JAKARTA - Pemerintah Indonesia mengungkapkan keprihatinannya terkait krisis Suriah yang telah berlangsung selama sepuluh bulan terakhir. Pihak Kementerian Luar Negeri RI saat ini tengah tim khusus untuk melindungi Warga Negeri Indonesia (WNI) disana.
Indonesia juga terus melakukan pemantauan terkait kondisi terakhir dari 12 ribu lebih WNI yang tercatat saat ini tengah berada di Suriah.
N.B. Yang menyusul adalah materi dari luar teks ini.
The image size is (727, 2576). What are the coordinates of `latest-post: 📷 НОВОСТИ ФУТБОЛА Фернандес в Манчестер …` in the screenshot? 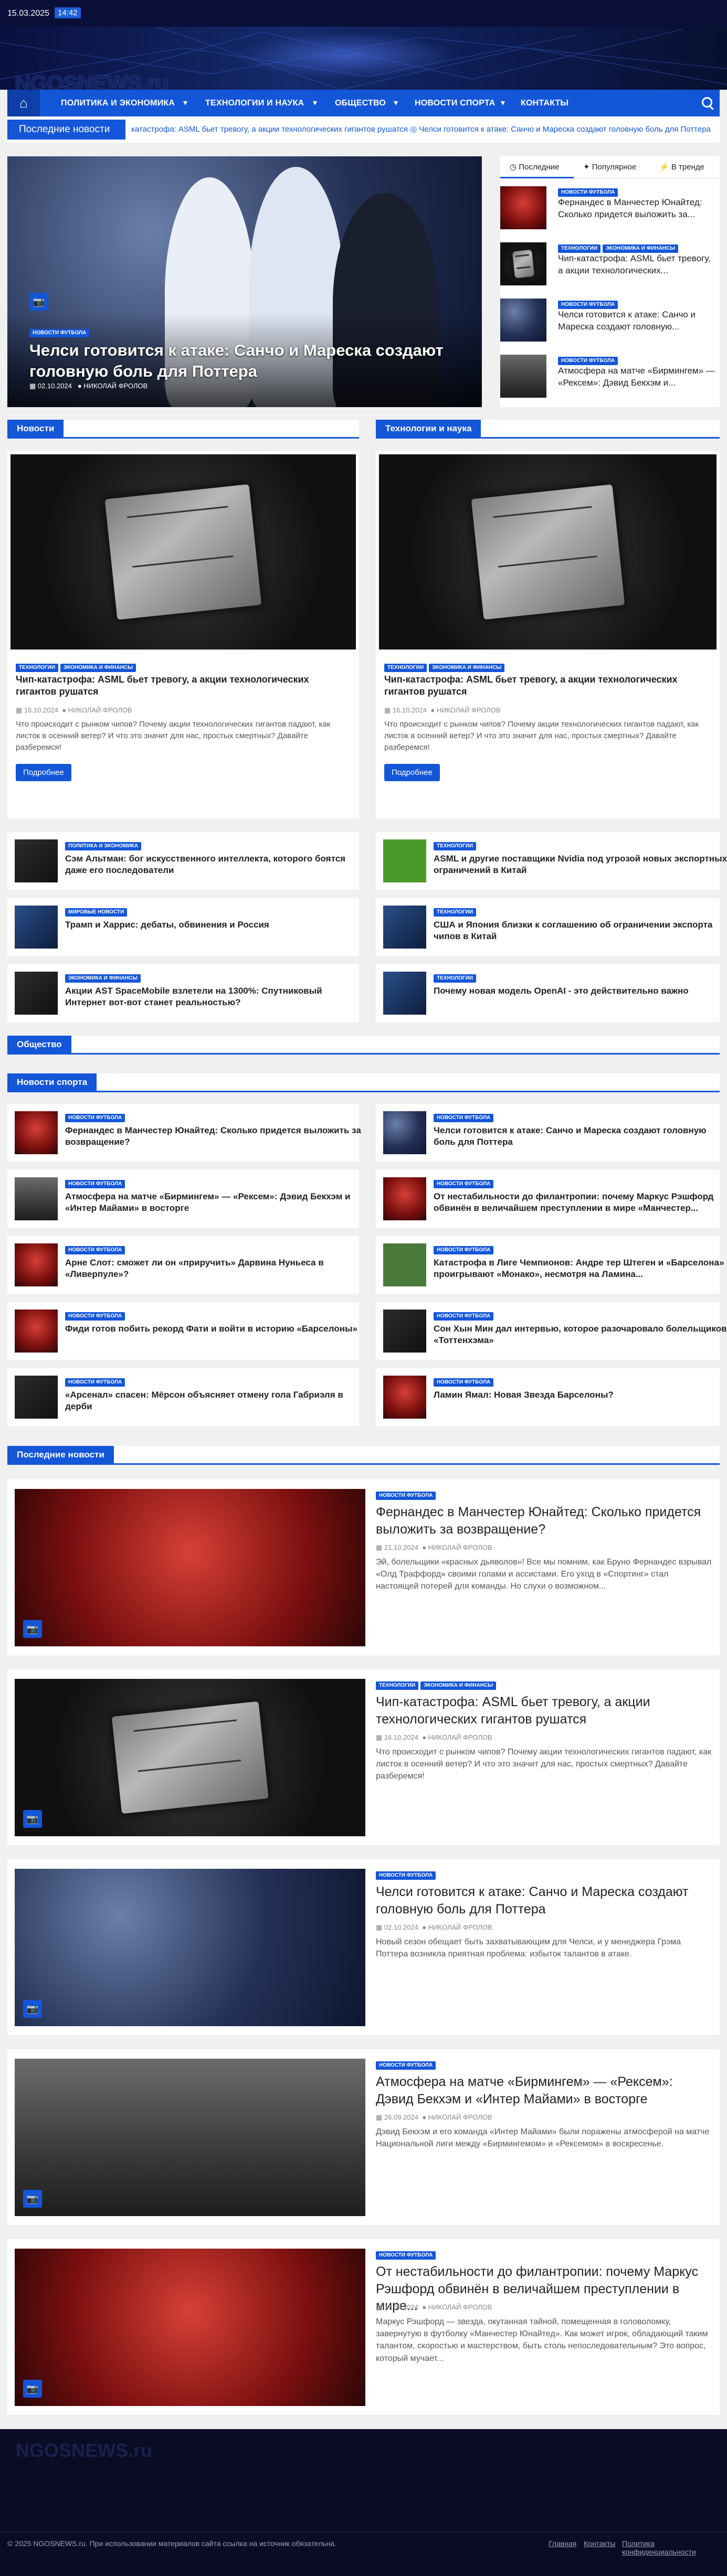 It's located at (364, 1567).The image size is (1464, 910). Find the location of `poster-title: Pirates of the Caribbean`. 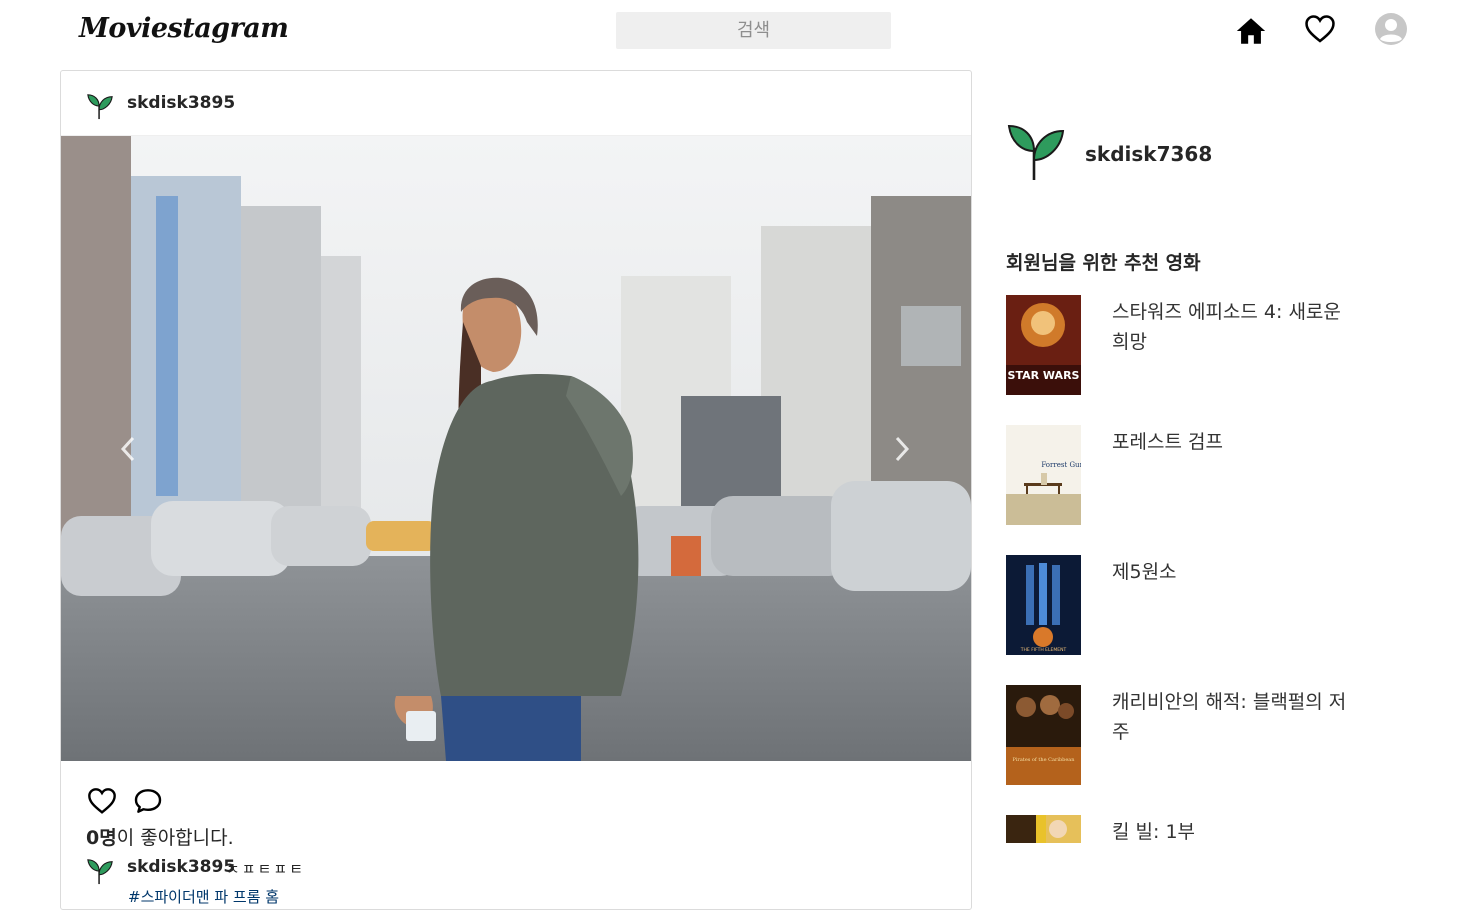

poster-title: Pirates of the Caribbean is located at coordinates (1044, 760).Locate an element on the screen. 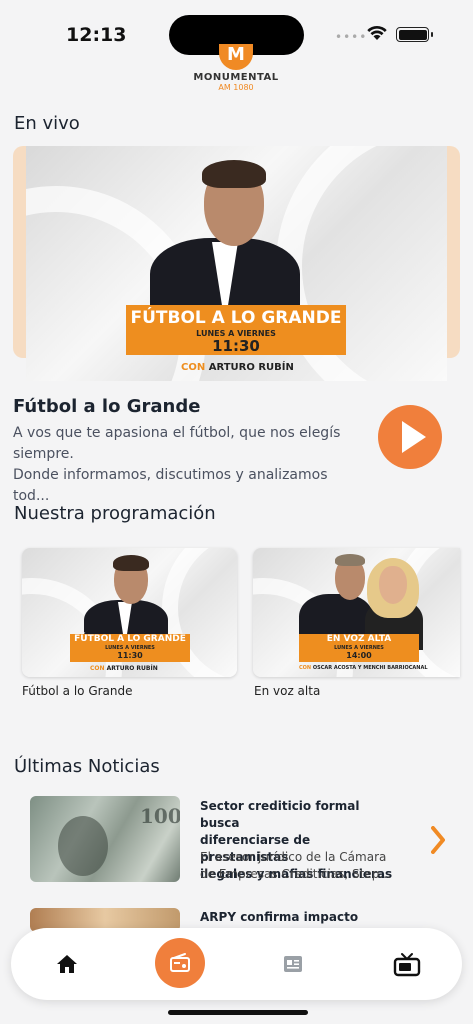 The height and width of the screenshot is (1024, 473). card-time: 14:00 is located at coordinates (359, 656).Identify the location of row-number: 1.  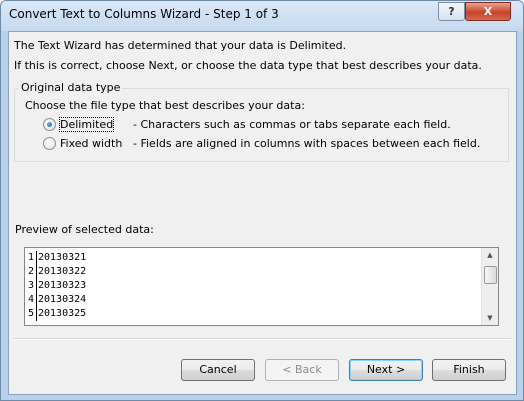
(32, 258).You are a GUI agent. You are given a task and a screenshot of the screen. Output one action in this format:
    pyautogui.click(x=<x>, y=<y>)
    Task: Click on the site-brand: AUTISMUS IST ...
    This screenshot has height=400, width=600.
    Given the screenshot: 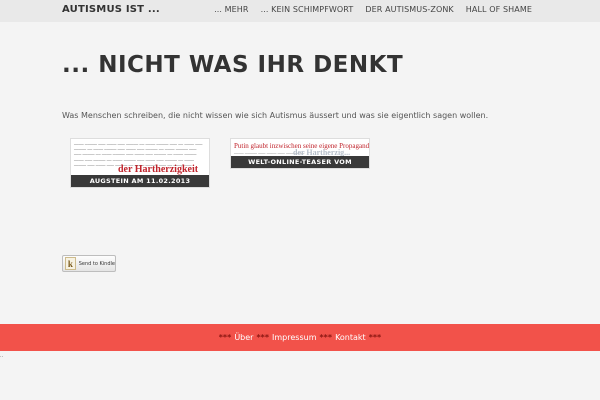 What is the action you would take?
    pyautogui.click(x=111, y=10)
    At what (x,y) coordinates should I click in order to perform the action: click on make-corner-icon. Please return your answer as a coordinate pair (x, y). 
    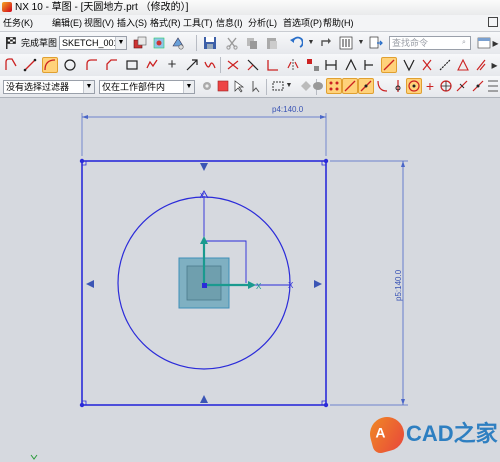
    Looking at the image, I should click on (273, 65).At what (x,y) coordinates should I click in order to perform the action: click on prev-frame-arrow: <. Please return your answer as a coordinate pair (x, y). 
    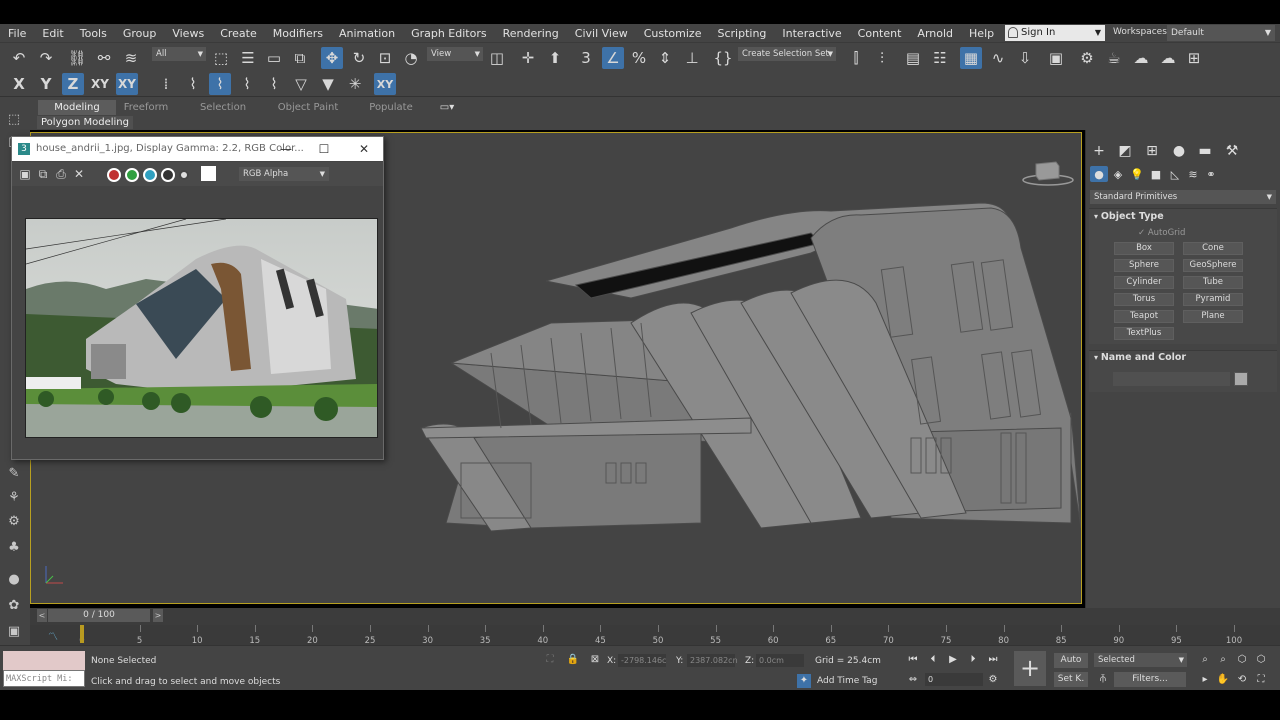
    Looking at the image, I should click on (42, 616).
"Kemenlu telah mengirimkan satu tim ke Suriah. Tim ini bertugas untuk mempersiapkan langkah-langkah perlindungan terhadap WNI, termasuk kemungkinan jika situasi berkembang sedemikian rupa sehingga mereka terpaksa harus dievakuasi," ujar jubir Kementerian Luar Negeri RI Michael Tene di Jakarta, (3/1/2012).
Lebih lanjut Tene menjelaskan, jika kondisi di kota-kota tertentu di Suriah semakin memanas WNI akan dievakuasi ke yang lebih aman.
Namun jika diharuskan untuk dievakuasi ke luar Suriah, maka kemungkinan para WNI akan dievakuasi ke negara perbatasan atau dipulangkan ke Indonesia. "Upaya evakuasi akan bergantung pada situasi terakhir yang berkembang di Suriah," imbuhnya.